● **TASK INSTRUCTIONS**
Please make an exact transcription of all the data that follows.

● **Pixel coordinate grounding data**
-------

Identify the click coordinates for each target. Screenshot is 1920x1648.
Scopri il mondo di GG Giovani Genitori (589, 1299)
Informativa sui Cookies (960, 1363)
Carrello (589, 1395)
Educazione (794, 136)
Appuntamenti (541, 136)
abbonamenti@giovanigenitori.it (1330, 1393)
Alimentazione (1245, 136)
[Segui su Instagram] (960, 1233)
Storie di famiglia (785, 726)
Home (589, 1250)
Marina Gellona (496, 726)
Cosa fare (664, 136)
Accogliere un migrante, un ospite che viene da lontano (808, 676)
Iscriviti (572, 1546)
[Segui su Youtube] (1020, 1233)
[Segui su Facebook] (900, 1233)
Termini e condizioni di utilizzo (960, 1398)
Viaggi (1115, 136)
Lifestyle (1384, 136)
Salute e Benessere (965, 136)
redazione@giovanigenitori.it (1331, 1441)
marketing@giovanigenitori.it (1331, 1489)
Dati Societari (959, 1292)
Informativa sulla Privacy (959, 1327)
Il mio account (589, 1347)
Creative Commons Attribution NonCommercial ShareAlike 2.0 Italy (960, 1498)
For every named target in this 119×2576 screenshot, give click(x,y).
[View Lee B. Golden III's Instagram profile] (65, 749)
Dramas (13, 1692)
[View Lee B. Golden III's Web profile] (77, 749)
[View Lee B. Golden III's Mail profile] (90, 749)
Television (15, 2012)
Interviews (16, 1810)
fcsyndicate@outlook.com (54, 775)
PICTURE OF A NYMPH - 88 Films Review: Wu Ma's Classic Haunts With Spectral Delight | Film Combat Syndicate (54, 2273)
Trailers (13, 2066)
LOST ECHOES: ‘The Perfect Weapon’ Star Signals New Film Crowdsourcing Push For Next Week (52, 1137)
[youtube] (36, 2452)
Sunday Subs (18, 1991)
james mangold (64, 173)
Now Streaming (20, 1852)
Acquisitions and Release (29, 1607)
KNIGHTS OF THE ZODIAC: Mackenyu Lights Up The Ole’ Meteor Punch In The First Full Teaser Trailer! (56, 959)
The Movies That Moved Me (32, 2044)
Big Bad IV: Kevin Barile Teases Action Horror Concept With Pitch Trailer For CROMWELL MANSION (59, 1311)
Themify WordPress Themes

-------

● **TASK RESULT**
Identify the click coordinates for each target. Screenshot is 1920x1648.
Scopri il mondo di GG Giovani Genitori (589, 1299)
Informativa sui Cookies (960, 1363)
Carrello (589, 1395)
Educazione (794, 136)
Appuntamenti (541, 136)
abbonamenti@giovanigenitori.it (1330, 1393)
Alimentazione (1245, 136)
[Segui su Instagram] (960, 1233)
Storie di famiglia (785, 726)
Home (589, 1250)
Marina Gellona (496, 726)
Cosa fare (664, 136)
Accogliere un migrante, un ospite che viene da lontano (808, 676)
Iscriviti (572, 1546)
[Segui su Youtube] (1020, 1233)
[Segui su Facebook] (900, 1233)
Termini e condizioni di utilizzo (960, 1398)
Viaggi (1115, 136)
Lifestyle (1384, 136)
Salute e Benessere (965, 136)
redazione@giovanigenitori.it (1331, 1441)
marketing@giovanigenitori.it (1331, 1489)
Dati Societari (959, 1292)
Informativa sulla Privacy (959, 1327)
Il mio account (589, 1347)
Creative Commons Attribution NonCommercial ShareAlike 2.0 Italy (960, 1498)
For every named target in this 119×2576 screenshot, give click(x,y).
[View Lee B. Golden III's Instagram profile] (65, 749)
Dramas (13, 1692)
[View Lee B. Golden III's Web profile] (77, 749)
[View Lee B. Golden III's Mail profile] (90, 749)
Television (15, 2012)
Interviews (16, 1810)
fcsyndicate@outlook.com (54, 775)
PICTURE OF A NYMPH - 88 Films Review: Wu Ma's Classic Haunts With Spectral Delight | Film Combat Syndicate (54, 2273)
Trailers (13, 2066)
LOST ECHOES: ‘The Perfect Weapon’ Star Signals New Film Crowdsourcing Push For Next Week (52, 1137)
[youtube] (36, 2452)
Sunday Subs (18, 1991)
james mangold (64, 173)
Now Streaming (20, 1852)
Acquisitions and Release (29, 1607)
KNIGHTS OF THE ZODIAC: Mackenyu Lights Up The Ole’ Meteor Punch In The First Full Teaser Trailer! (56, 959)
The Movies That Moved Me (32, 2044)
Big Bad IV: Kevin Barile Teases Action Horror Concept With Pitch Trailer For CROMWELL MANSION (59, 1311)
Themify WordPress Themes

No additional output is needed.